Sucesión extrajudicial: la alternativa más eficiente para tramitar una herencia
En muchos casos, una herencia puede tramitarse sin acudir a un juicio largo. La sucesión extrajudicial es un procedimiento que, cuando se cumplen ciertos requisitos, permite formalizar la transmisión de bienes ante notario con mayor orden y menor desgaste para la familia.
Cuándo procede y por qué puede ahorrar tiempo
Qué es la sucesión extrajudicial. Es el trámite sucesorio realizado ante notario, sin intervención de un juez, para reconocer herederos, inventariar bienes y formalizar adjudicaciones, siempre que el caso sea apto para esta vía conforme a la legislación aplicable.

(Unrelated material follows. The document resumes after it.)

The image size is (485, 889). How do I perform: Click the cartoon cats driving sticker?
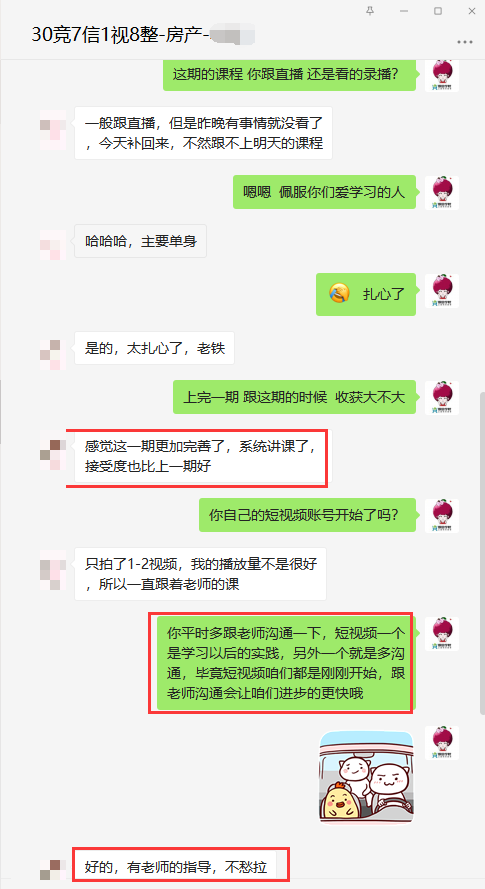click(366, 777)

Casos en los que suele ser viable. Generalmente se requiere que no exista controversia entre interesados, que todos sean mayores de edad (o se cumplan condiciones especiales si hay menores), y que haya acuerdo sobre el procedimiento. Si hay conflicto, desconocimiento de herederos o litigio, normalmente se canaliza a la vía judicial.
Documentación y verificación. El notario revisa actas del estado civil, datos del testamento (si existe), y la información patrimonial relevante (inmuebles, cuentas, vehículos, derechos). La verificación y la integración de expediente ayudan a reducir omisiones que luego detonan retrasos o correcciones.
Inventario, avalúo y partición. Un punto crítico es definir el inventario de bienes, su valuación cuando aplica y la forma de adjudicación. Tener claridad desde el inicio permite que las escrituras o instrumentos finales reflejen acuerdos y eviten incertidumbre sobre porcentajes, cargas u obligaciones.
Beneficios prácticos. Cuando procede, la vía extrajudicial suele ser más rápida, predecible y menos costosa en términos de tiempo y gestión. También facilita que el resultado quede formalizado en instrumentos aptos para inscripción registral y actualización de titularidades.